Variable number tandem repeats (VNTRs) account for significant genetic variation in many organisms. In humans, VNTRs have been implicated in both Mendelian and complex disorders, but are largely ignored by genomic pipelines due to the complexity of genotyping and the computational expense. We describe adVNTR-NN, a method that uses shallow neural networks to genotype a VNTR in 18 seconds on 55X whole genome data, while maintaining high accuracy. We use adVNTR-NN to genotype 10,264 VNTRs in 652 GTEx individuals. Associating VNTR length with gene expression in 46 tissues, we identify 163 "eVNTRs". Of the 22 eVNTRs in blood where independent data is available, 21 (95%) are replicated in terms of significance and direction of association. 49% of the eVNTR loci show a strong and likely causal impact on the expression of genes and 80% have maximum effect size at least 0.3. The impacted genes are involved in diseases including Alzheimer's, obesity and familial cancers, highlighting the importance of VNTRs for understanding the genetic basis of complex diseases.

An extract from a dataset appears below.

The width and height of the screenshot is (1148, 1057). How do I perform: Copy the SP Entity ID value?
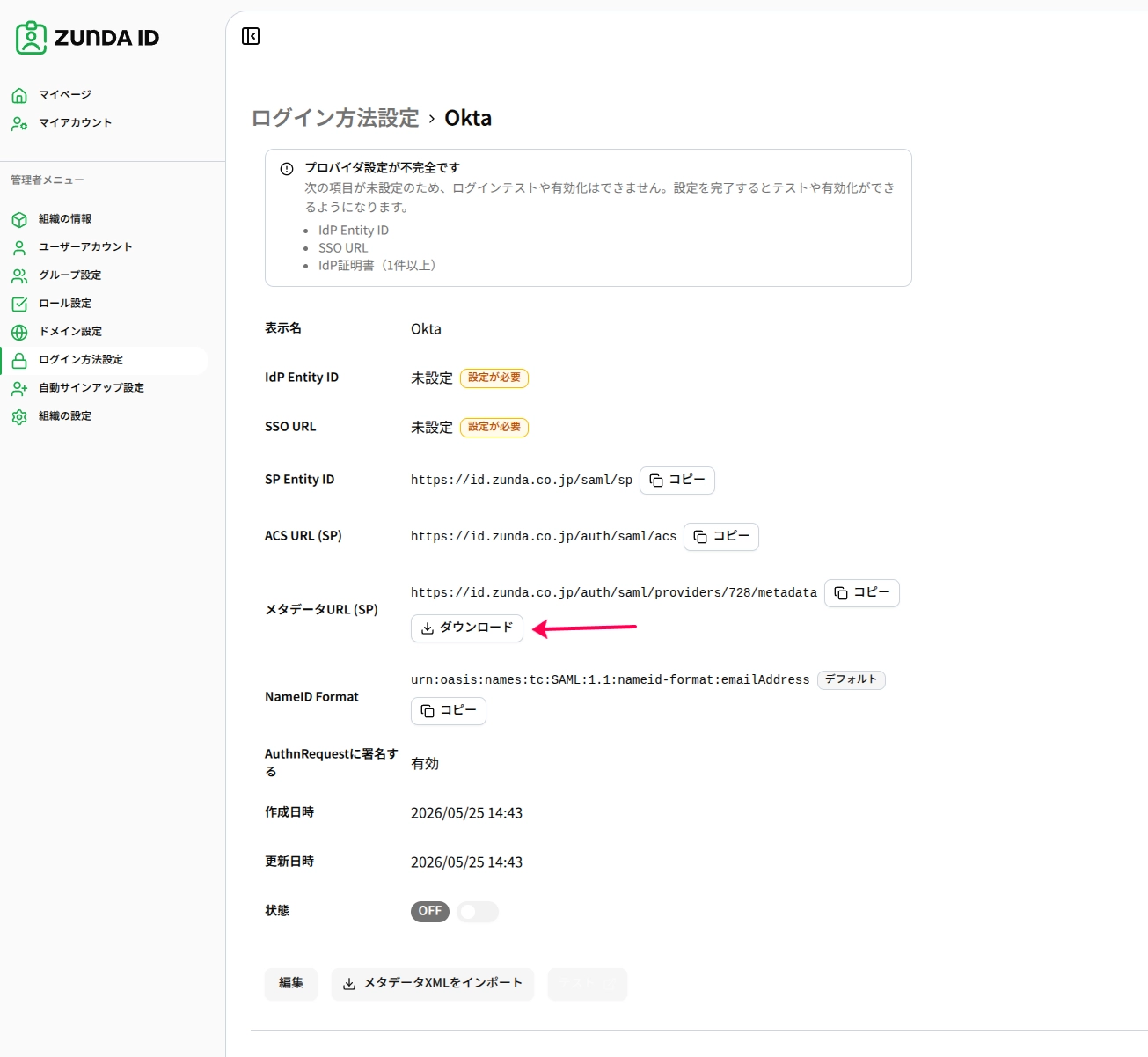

可变数目串联重复(VNTRs)在许多生物体中占重要的遗传变异。在人类中,VNTRs 与孟德尔和复杂疾病都有关联,但由于基因分型的复杂性和计算费用,它们在基因组学管道中基本上被忽略了。我们描述了 adVNTR-NN 方法,该方法使用浅层神经网络在 55X 全基因组数据上 18 秒内对 VNTR 进行基因分型,同时保持高精度。我们使用 adVNTR-NN 对 652 个 GTEx 个体中的 10264 个 VNTR 进行基因分型。将 VNTR 长度与 46 种组织中的基因表达相关联,我们鉴定出 163 个“eVNTRs”。在血液中具有独立数据的 22 个 eVNTR 中,有 21 个(95%)在关联的显著性和方向上得到了复制。49%的 eVNTR 位点对基因表达具有强烈且可能的因果影响,80%的最大效应大小至少为 0.3。受影响的基因涉及包括阿尔茨海默病、肥胖症和家族性癌症在内的疾病,突出了 VNTRs 对于理解复杂疾病遗传基础的重要性。